Sia per il suo talento che per i suoi eccessi, Chateaubriand può essere considerato il padre del Romanticismo in Francia. Le sue descrizioni della natura e l'analisi dei sentimenti dell'io, ne fecero un modello per la generazione degli scrittori romantici. Per primo formulò il cosiddetto "vague des passions" (onda di passioni) che diventerà un tòpos del Romanticismo:
«On habite, avec un cœur plein dans un monde vide ; et sans avoir usé de rien, on est désabusé de tout.»
«Si abita, con un cuore pieno, un mondo vuoto; e senza aver utilizzato nulla, siamo disillusi da tutto.»
Il suo pensiero e le sue azioni politiche sembrano offrire numerose contraddizioni; voleva essere amico sia della sovranità legittima sia della libertà, difendendo alternatamente l'una delle due che in quel momento gli sembrava fosse in pericolo. Di sé stesso disse:
«Monarchiste par hérédité, légitimiste par honneur, aristocrate de moeurs, républicain par bon sens.»
«[Io sono] monarchico per tradizione, legittimista per onore, aristocratico per costumi, repubblicano per buon senso.»
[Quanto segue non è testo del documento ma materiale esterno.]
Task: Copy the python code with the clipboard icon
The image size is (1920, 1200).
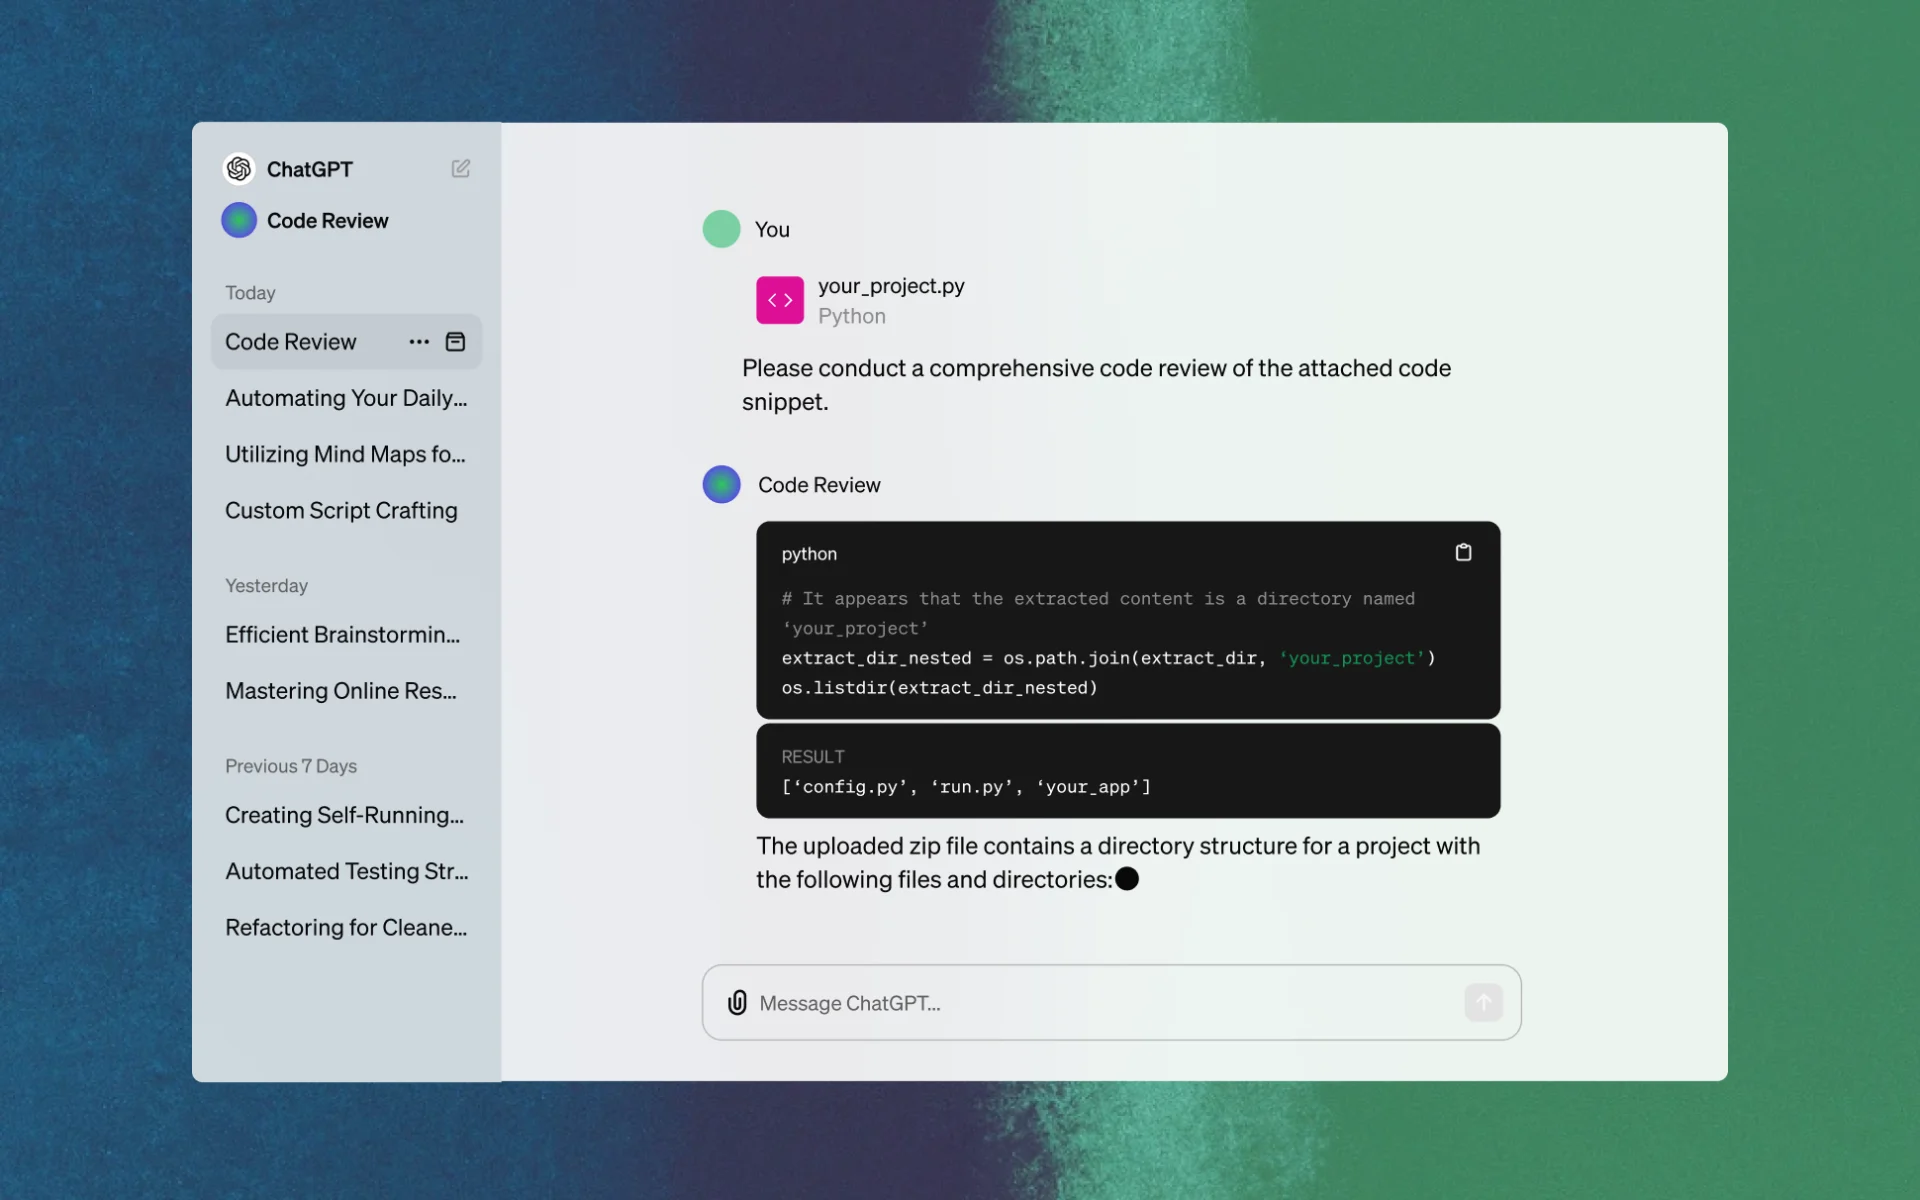Action: (1463, 553)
I suoi detrattori gli hanno rimproverato uno stile ampolloso e una vanità eccessiva che proromperebbe nelle sue Mémoires d'outre-tombe.
La sua opera è a metà strada tra fantasia e realtà, e talvolta sembra mascherare il tentativo di narrare per davvero quel tipo di esistenza che l'autore stesso avrebbe voluto vivere. La sua stessa visione religiosa apparve a molti critici, un po' ridotta, perché limitata all'aspetto estetico, in quanto ritiene il cristianesimo, rispetto agli altri culti, maggiormente libero di manifestarsi sia sotto l'ambito artistico-figurativo sia in quello lirico-letterario.[13]
Vediamo nelle Memorie d'oltretomba una dicotomia tra uno Chateaubriand privato che esalta i suoi sentimenti con un lirismo romantico e uno Chateaubriand pubblico che crea una cronaca di memorialista della sua epoca, che ha visto l'avvento dei principi rivoluzionari ai quali egli si opponeva, cosa che lo spinge a rappresentarsi come uno storico:
«Quando, nel silenzio dell'abiezione, si sente rimbombare soltanto la catena dello schiavo e la voce del delatore; quando tutto trema di fronte al tiranno, e incorrere nel suo favore è altrettanto pericoloso che meritarne la disgrazia, appare lo storico, incaricato della vendetta dei popoli. Invano Nerone prospera, nell'impero è già nato Tacito.»
Nel corso della sua opera, tuttavia, i due personaggi si riuniscono in uno solo, a dimostrazione che tutta la sua vita politica fu influenzata dai suoi sentimenti personali e dalla solitudine che si trasformò in paranoia e in paura di un eventuale complotto nei suoi confronti, che lui temeva da quando fu allontanato ripetutamente dal potere monarchico.
Oltre le numerose edizioni di ciascuna delle opere separate di Chateaubriand, egli aveva scritto anche molte edizioni delle sue Opere complete; le migliori, secondo un'enciclopedia francese, sono quelle di Pierre-François Ladvocat, in 31 volumes, Parigi, 1826-1831, revisionate dall'autore stesso, che vi ha aggiunto dei chiarimenti e delle note critiche, e le ha inoltre arricchite di qualche opera inedita (le Abencerrages, le Natchez, Moïse, in ordine una tragedia, delle poesie e dei discorsi politici) ; e quelle di Charles Gosselin, 25 volumi, 1836-1838 (qui troviamo in più il Congrès de Vérone, un Essai sur la littérature anglaise, una traduzione del Paradiso perduto di John Milton).